Le documentaire, en langue tarifit et sous-titré en arabe, livre les témoignages de Rifains ayant migré en Algérie au début du XXe siècle. Ils quittaient alors le Maroc dans un contexte de sécheresse. En face l’Algérie, alors colonisée par la France, manquait de main-d’oeuvre. La première hijra (immigration) a eu lieu dans les années 1880/90. Une seconde génération de Rifains s’est rendue en Algérie dans les années 1930.

C’est notamment le cas de Mohammed Dirari, considéré comme le Marocain le plus âgé de la ville de Harlem aux Pays-Bas. Il quitte le Maroc pour l’Algérie alors qu’il n’a que 15 ans. Son périple le mènera notamment dans les rangs de l’armée du général Franco pendant la guerre civile espagnole (1936-39), puis aux Pays-Bas.

À l’instar de Mohamed Dirari, des milliers de Rifains ont quitté le Maroc pour l’Algérie. D’après l’un des témoignages recueillis lors du tournage du documentaire, le besoin de main-d’œuvre était tellement fort chez le voisin de l’Est que les colons français ne vérifiaient même pas si les Rifains qui arrivaient disposaient des attestations délivrées par l’administration espagnole de l’époque, et qui les autorisaient à quitter le territoire.

Une espèce de sélection naturelle se faisait au niveau de l’oued Moulouya à Oujda. Moyennant une rémunération, les bons nageurs aidaient à la traversée de cette rivière à proximité de la frontière maroco-algérienne, mais nombreux sont ceux qui ont perdu la vie dans ces eaux.

Pour ceux qui atteignaient l’Algérie, l’objectif n’était pas de s’y installer indéfiniment. Après un retour temporaire au Maroc, ils repartaient en fait vers l’Europe, notamment les Pays-Bas et l’Espagne. Cette Espagne qui entrava d’ailleurs le retour d’un bon nombre de ces Rifains au Maroc. En effet, pendant la guerre du Rif (1921-1926), les Espagnols craignaient qu’ils grossissent les rangs d’Abdelkrim Al Khattabi.
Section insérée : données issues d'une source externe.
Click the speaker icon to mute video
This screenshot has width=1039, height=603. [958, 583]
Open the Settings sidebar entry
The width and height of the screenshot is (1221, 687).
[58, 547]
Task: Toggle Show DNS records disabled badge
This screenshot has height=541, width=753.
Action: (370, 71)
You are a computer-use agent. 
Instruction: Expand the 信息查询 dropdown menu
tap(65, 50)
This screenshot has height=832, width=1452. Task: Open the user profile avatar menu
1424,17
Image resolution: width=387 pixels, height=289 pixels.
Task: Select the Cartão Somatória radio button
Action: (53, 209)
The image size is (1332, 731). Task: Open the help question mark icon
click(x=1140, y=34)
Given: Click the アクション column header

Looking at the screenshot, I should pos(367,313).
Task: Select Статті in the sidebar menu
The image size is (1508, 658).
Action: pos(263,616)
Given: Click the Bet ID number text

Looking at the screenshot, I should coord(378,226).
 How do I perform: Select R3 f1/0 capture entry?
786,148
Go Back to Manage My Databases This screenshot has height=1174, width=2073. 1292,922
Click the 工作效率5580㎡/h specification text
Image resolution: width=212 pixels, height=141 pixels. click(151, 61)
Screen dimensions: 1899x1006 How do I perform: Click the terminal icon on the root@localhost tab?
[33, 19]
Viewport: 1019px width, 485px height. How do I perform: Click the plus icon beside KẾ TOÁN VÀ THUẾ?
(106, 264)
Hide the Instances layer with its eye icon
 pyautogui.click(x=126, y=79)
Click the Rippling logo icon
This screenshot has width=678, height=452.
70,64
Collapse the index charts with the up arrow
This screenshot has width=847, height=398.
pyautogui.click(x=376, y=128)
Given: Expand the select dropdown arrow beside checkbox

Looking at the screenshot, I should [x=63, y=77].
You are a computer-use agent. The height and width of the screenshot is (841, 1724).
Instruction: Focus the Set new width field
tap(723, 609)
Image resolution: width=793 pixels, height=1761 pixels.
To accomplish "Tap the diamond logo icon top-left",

Lors de la projection à la Bibliothèque nationale, l’apparition d’Al Khattabi dans le film suscite les applaudissements de l’assistance, alors que cette figure historique du Rif n’a pas encore retrouvé ses lettres de noblesse dans l’histoire du Maroc. « Les archives sont pauvres sur le sujet« , signale Mohamed Bouzia, interrogé par Telquel.ma. Il a fallu au réalisateur six ans pour boucler son documentaire. « Le but est d’inscrire cette histoire souvent méconnue dans la mémoire collective marocaine, » insiste-t-il.